Below there are the results of a simulation study presented, they are performed for an analysis of the described estimating procedure efficiency. As initial data, data from the paper [3] have been used. Let us describe one. A random environment has three states \((k = 3,\,E =\{ 1,2,3\})\). Transition intensities {λ i, j } from state i to state j, (i, j = 1, 2, 3) are given by a matrix

$$\displaystyle\begin{array}{rcl} \lambda = (\lambda _{i,j}) = \left (\begin{array}{*{10}c} 0 &0.2&0.3\\ 0.1 & 0 &0.2 \\ 0.4&0.2& 0 \end{array} \right ).& &{}\end{array}$$
(3.8)

Let a number of the considered elements n equals 5. For the environment state i ∈ E, all elements have a constant failure rate γ i (t) = β i and they fail independently. Therefore, a last time till a given element failure (for the same state i of the environment) has the exponential distribution with parameter β i . These parameters must be estimated. For that purpose a sample is given. It contains a sequence of n + 1 pairs: \((x,j) =\{ (x_{j(r)},j(r)),\,r = 0,\ldots,n\}\), where x j(r) is the rth order statistic of n-sample, and j(r) = J(x (r)) is an environment state in the instant x (r). The initial pair (x (0), j(0)) equals (0, 1).

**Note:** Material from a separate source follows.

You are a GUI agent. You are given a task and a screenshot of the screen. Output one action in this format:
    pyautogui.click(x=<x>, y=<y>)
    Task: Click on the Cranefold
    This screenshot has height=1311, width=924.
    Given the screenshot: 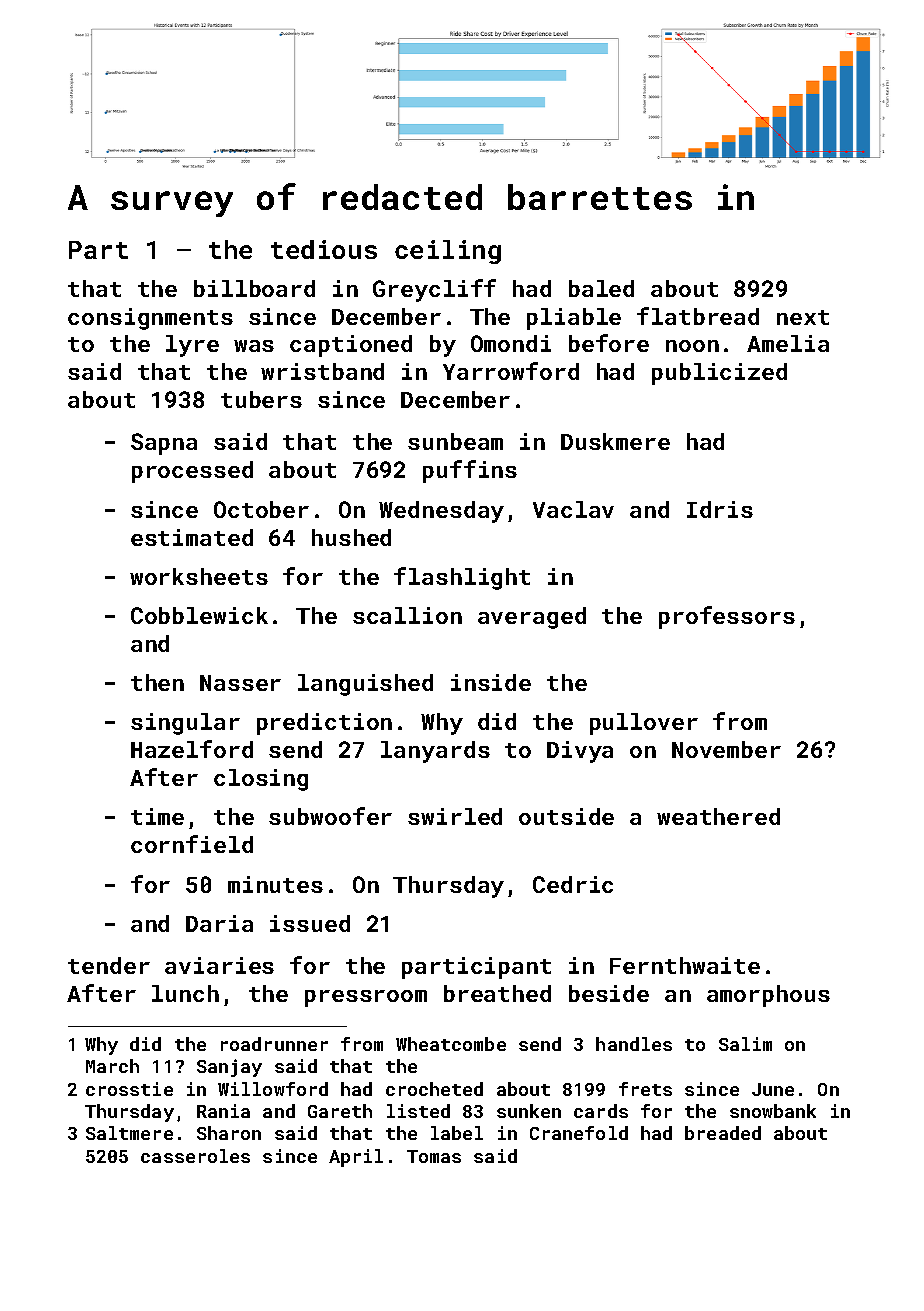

All the mentioned sampling data are given and are used in an estimating procedure. Own samples are simulated for the following parameter values: \(\beta = (\beta _{1}\;\beta _{2}\;\beta _{3})^{T} = (0.1\;0.2\;0.3)^{T}\). It is convenient to present these data as 3 × (n + 1) matrix. An example of such matrix for n = 5 is the following:

$$\displaystyle\begin{array}{rcl} \mathit{Sample} = \left (\begin{array}{*{10}c} r &0& 1 & 2 & 3 & 4 & 5\\ x_{ (r)} & 0&0.624&1.502&2.009&8.711&9.429 \\ J(x_{(r)})&1& 1 & 2 & 1 & 3 & 3 \end{array} \right ).& & {}\\ \end{array}$$

In the simulation process, samples are generated one by one. Various samples are independent. Each sample corresponds to the appointed initial state of the environment: a sample with number 3i + j corresponds to the initial state \(J(0) = j;\,j = 1,2,3;\,i = 0,\ldots \,\). Further, q such three samples (with the initial states j = 1, 2, 3) form a block, containing 3q samples. A maximum log-likelihood estimate (MLE) \(\tilde{\beta }= (\tilde{\beta _{1}},\,\tilde{\beta _{2}},\,\tilde{\beta _{3}})^{T}\) is calculated for each block.

In broad outline, a procedure is as follows. For each sample, a changing of the environment J(t),  t > 0, and instants of element failure x (r), \(r = 1,\ldots,n\), are simulated. Then, for the sample, a logarithm of likelihood function (3.4) and its gradient (3.5) or (3.6) are recorded. These expressions are used for MLE calculation. As an optimization method, the gradient method has been used.

The gradient method is given by the following parameters: n is a sample size (initial number of system elements); b 0 is an initial value of parameter estimate; d is a step of moving along the gradient; \(\varepsilon\) is a maximum module of a difference between sequential values of the parameter estimate β, for which a calculation is ended; L is a limit number of a gradient recalculation during moving from an initial point; K is a number of addends, appreciated in an expansion of the matrix exponent (3.7); 3q is a number of the samples in the block.

A set of such parameters numerical values \((n,b_{0},d,\varepsilon,L,K,q)\) is called an experiment design. Below, the results of simulation study are presented.

In Table 3.1 the corresponding results are presented for the design experiment n = 5, b 0 = (0. 08 0. 22 0. 328)T, d = 0. 015, \(\varepsilon = 0.01\), L = 20, K = 20, r = 5, q = 5 and various values of total block number N. In the first column the initial value of the estimate b 0 = (0. 08 0. 22 0. 328)T is written. The following columns there are the estimate values given by averaging over N blocks. For a big number of the blocks, the coefficients d and \(\varepsilon\) have been changed. Namely, for N = 15, 17, 19, 21 those values equal 0. 002, and for N = 21, additionally, L = 40.

Table 3.1 Convergence of the estimates for initial value b 0 = (0. 08 0. 22 0. 328)T

An analysis of the Table 3.1 shows that a convergence to true values (0. 1 0. 2 0. 3) takes place but very slow.

In conclusion we would like to remark that considered approach allows improving probabilistic predictions for functioning of various complex technical and economical systems.